The debtor surrenders outstanding balances to the government program or agency which pays off everything; in turn it issues a new consolidated loan representing the balance owed and some interest. This works for the debtor because the interest rate does not change. In the event of defaults or failure to pay, the interest rate changes; but this is does not happen immediately because the lender and borrower agree on terms and conditions from the onset to protect each party.
Consolidation loans are normally divided into four broad types;
- The standard payback plan – sets a general monthly payment amount which is consistent over the whole loan period.
- The extended payment plan – increases the loan period by decreasing the monthly payment, with a higher interest rate.
- The graduated payment plan – starts with a lower monthly payment but increases after an agreed period of time.
- And the income contingent plan – designed for individuals in the lower-income bracket. The borrower’s salary and earning potential are taken into account when the monthly repayment rate is set.
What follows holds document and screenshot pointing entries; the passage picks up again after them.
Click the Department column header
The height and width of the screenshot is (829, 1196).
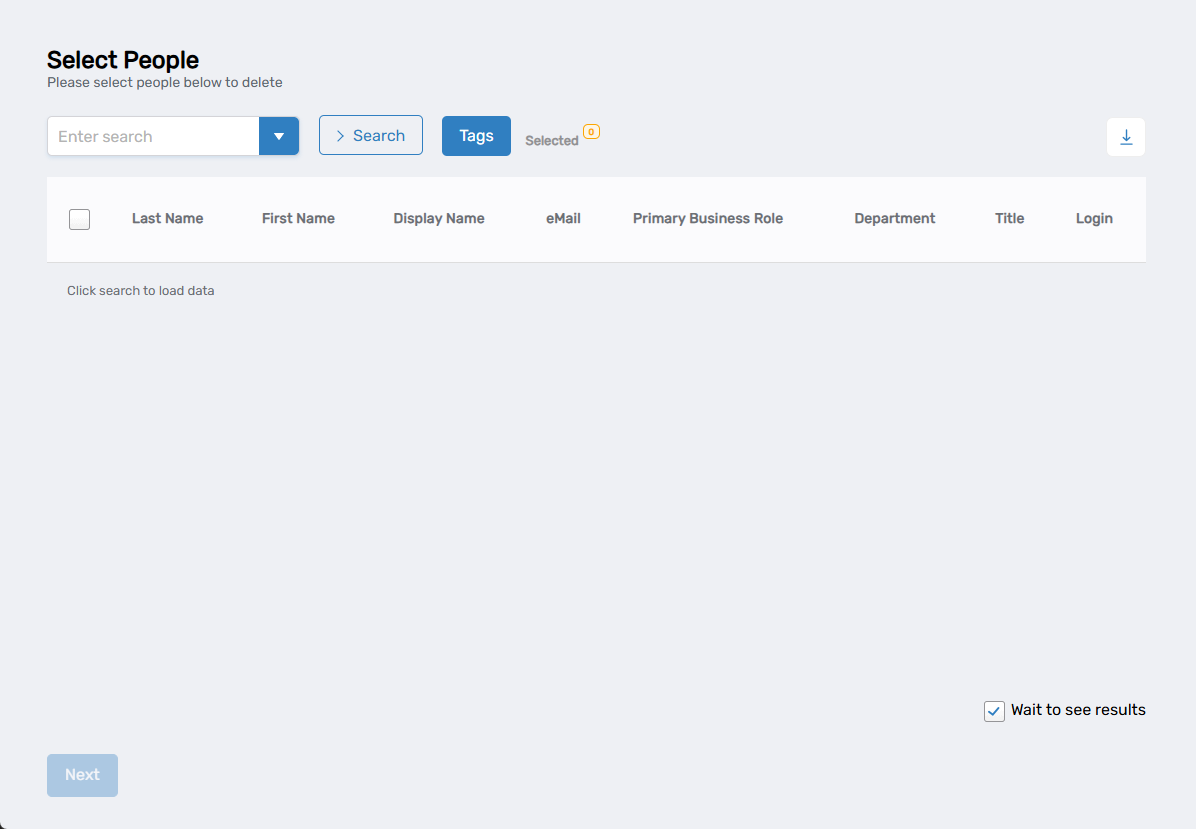(x=895, y=219)
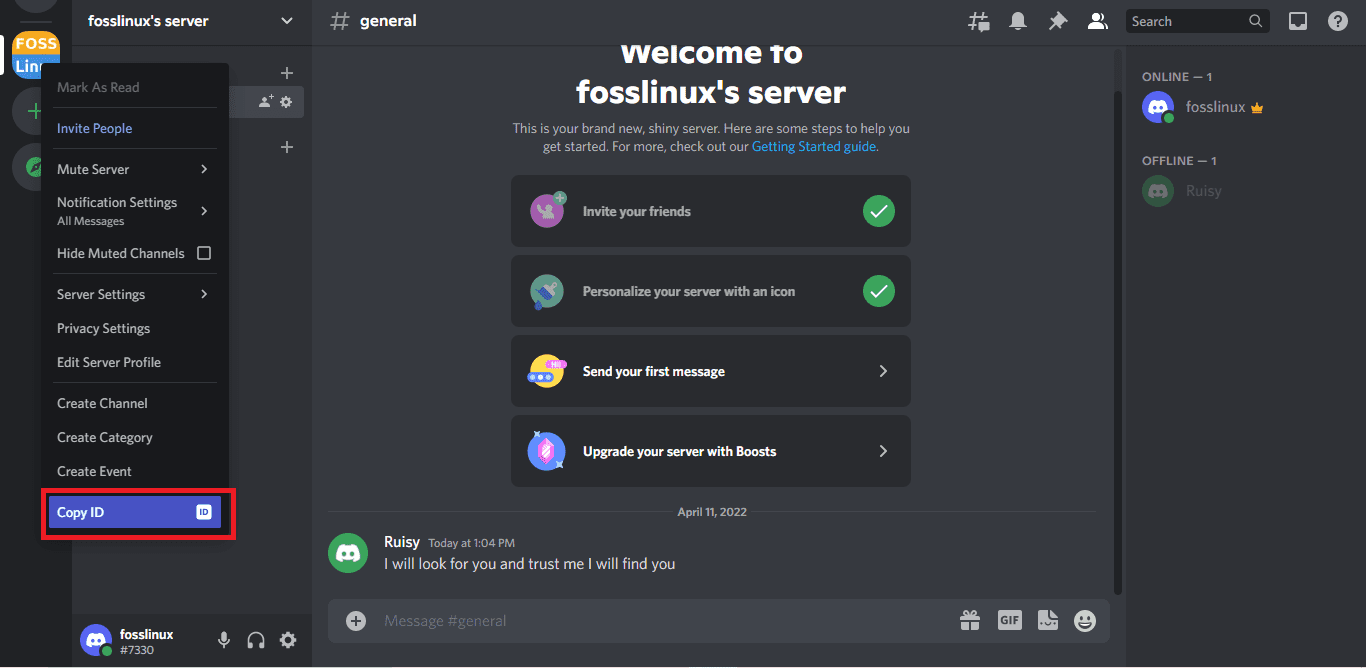This screenshot has height=668, width=1366.
Task: Open the Threads icon in header
Action: [x=979, y=21]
One of the best features of this type of loan is convenience; the borrower makes only one payment, to one institution, saving time and money as monthly payments are lower, rather than making several payments at different locations. Moreover, the borrower deals with only one agreement avoiding the confusion of dealing with different sets of terms and conditions from the many institutions owed.
Consolidation loans exist for various debts, depending on national jurisdiction, agency availability and local laws. Easy repayment timelines also make this a suitable option for individuals and families with multiple debt accounts.